The action cycle of the auxiliary movement is that the sucker drops from the top of the silo, contacts the heat sink after the suction sheet, the sucker rises to the position and then moves to the top of the guide bit, the sucker goes down and opens the Haff comb with its linkage at the same time, releases the heat sink after the position, the sucker goes up and the Haff comb springs back, the sucker returns to the top of the silo, and so on.

Automatic assembly of main motion and auxiliary motion fragmentation and crosstalk are two independent and mutually restricted cycle processes. In order to improve the assembly efficiency, on the one hand, the operation speed needs to be fast, on the other hand, the coordination of the two operation cycles is to ensure the normal operation of the assembly machine, but also the key to improve the efficiency. The restriction relation is as follows: 1) the two cycle processes should be synchronized with the same cycle, and the short cycle cycle should be the same as the long cycle cycle; 2) The carding action can only be performed after the suction cup is returned, and the feeding action can only be performed after the end of the pressing.

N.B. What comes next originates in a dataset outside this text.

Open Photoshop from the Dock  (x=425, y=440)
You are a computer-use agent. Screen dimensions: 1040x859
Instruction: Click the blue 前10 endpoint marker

Therefore, in order to reduce mutual influence, the coordination point of mutual restriction is adopted in the control. If the action conditions do not meet the cyclic action, they will stay at their own synchronization point and wait. Once the conditions are met, they will complete their own action cycle without interference. The main reason for the incoordination of the two operation cycles is that the cycle time of the operation decreases with the increase of the number of operation cycles, and the comb travel decreases with the increase of the number of operation cycles, so the required operation time is shortened. However, the cycle time of fragmentation is relatively stable. With the decrease of the number of heat sinks in the silo, the cycle time of fragmentation slightly increases. Therefore, in order to coordinate the work of the two and achieve the highest efficiency, finding the synchronization point is the key. In, the timing coordination points are respectively selected at the position of the lifting of the piece and the position of the pressing of the piece, that is, the serial piece cycle can only be inserted after the lifting of the piece. If the conditions are not met, wait; The fragmentation cycle can only be delivered smoothly after the tablet pressing is in place, otherwise wait at the waiting point. In the figure, T1 and T2 are respectively the waiting time of fragment cycle and sequence cycle, which constantly change with the assembly process. Normally, only one cycle needs to wait. At the start of the operation, both action cycles return to the zero position, the fragment cycle is completed first, and the cascade fragment cycle is triggered after the fragment is sent, and the whole cycle begins.

4 Conclusion

This research provides a good technical basis for the realization of radiator core automatic assembly machine and creates conditions for the flexible production of radiator. It can be predicted that after the successful development of radiator core automatic assembly machine, it will be able to adapt to the requirements of various types of core assembly piece spacing, solve the long-standing problems of core assembly piece spacing, ensure the assembly quality, and greatly reduce the labor intensity of workers.